Essential Business Experience and Technical Skills:
- At least three (3) years IT internal audit, external audit, controls assessment, or security assessment experience.
- Strong written and verbal communications skills, including listening and interviewing skills.
- Possesses fundamental understanding of: IT general controls (e.g., security, change management, disaster recovery & backup, infrastructure, etc.); SDLC/Agile methodologies, cybersecurity, and cloud.
- Possesses awareness of operating system and database platforms (e.g., mainframe, Active Directory, Windows, Linux, Oracle, etc.); network architecture; IT governance processes; IT risk management and assessment processes.
- Possesses fundamental understanding of professional audit and control frameworks such as IIA, COBIT, NIST, SOX, and PCI DSS v3.
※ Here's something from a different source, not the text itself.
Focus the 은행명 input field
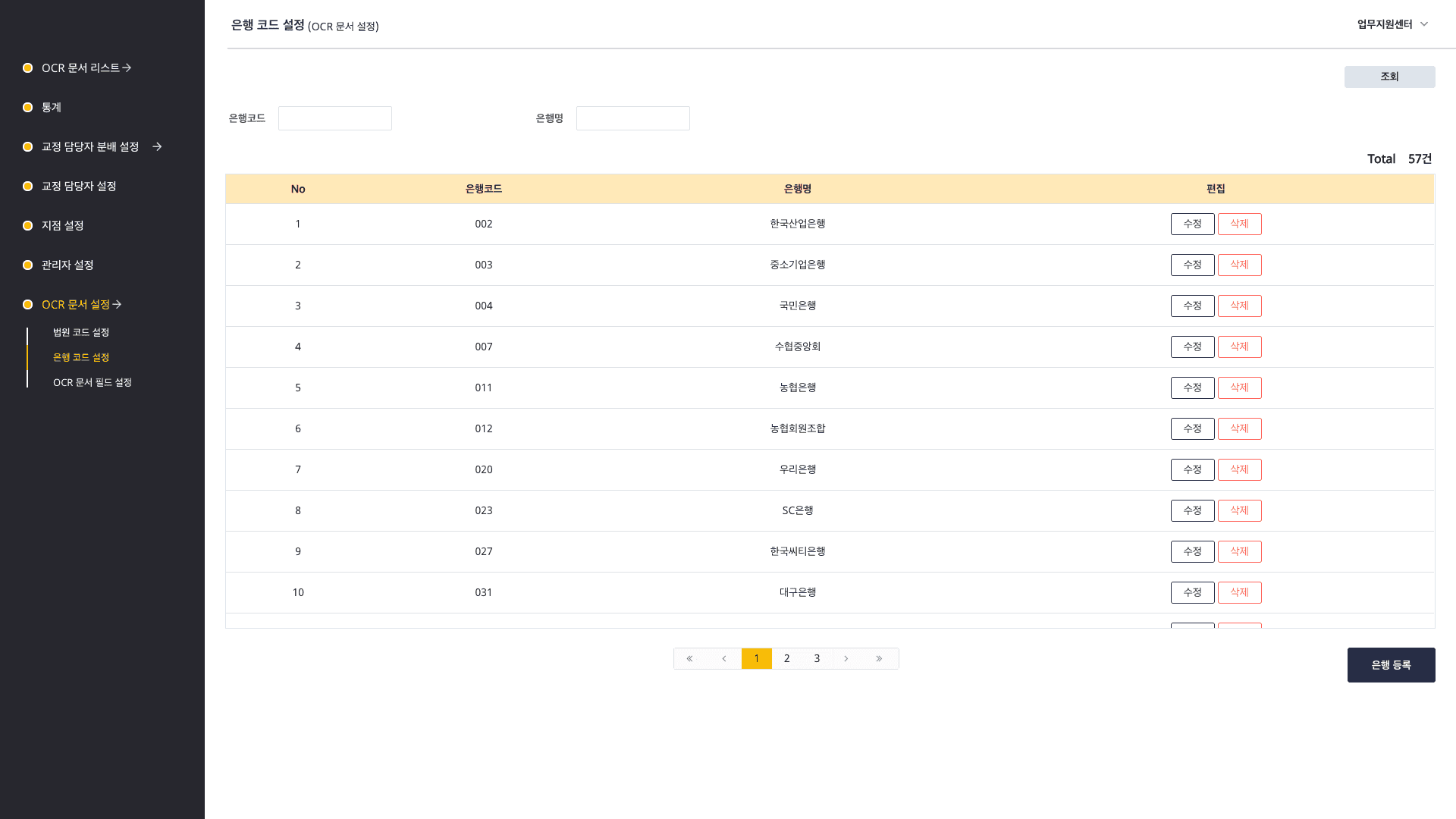This screenshot has height=819, width=1456. pyautogui.click(x=633, y=118)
- Possesses general understanding of auditing practices including risk assessment, performing walkthroughs, sampling and testing methodologies, and analysis of results for potential exceptions/issues.
- Leverage access to data and analytics tools to analyze populations of data of basic to moderate complexity. Assess the results of analytics performed to draw control conclusions and identify areas of risk requiring additional research.
Preferred Business Experience and Technical Skills:
- Bachelor’s degree.
- Financial service industry experience.
- Working toward or willing to work toward CISA, CIA, or CISSP certification.
- Information Security, Network/Cybersecurity, or equivalent IT/Network Management experience.
This role is also eligible for annual short-term incentive compensation. MetLife offers a comprehensive benefits program, including healthcare benefits, life insurance, retirement benefits, parental leave, legal plan services and paid time off. All incentives and benefits are subject to the applicable plan terms.
Equal Employment Opportunity/Disability/Veterans
MetLife maintains a drug-free workplace.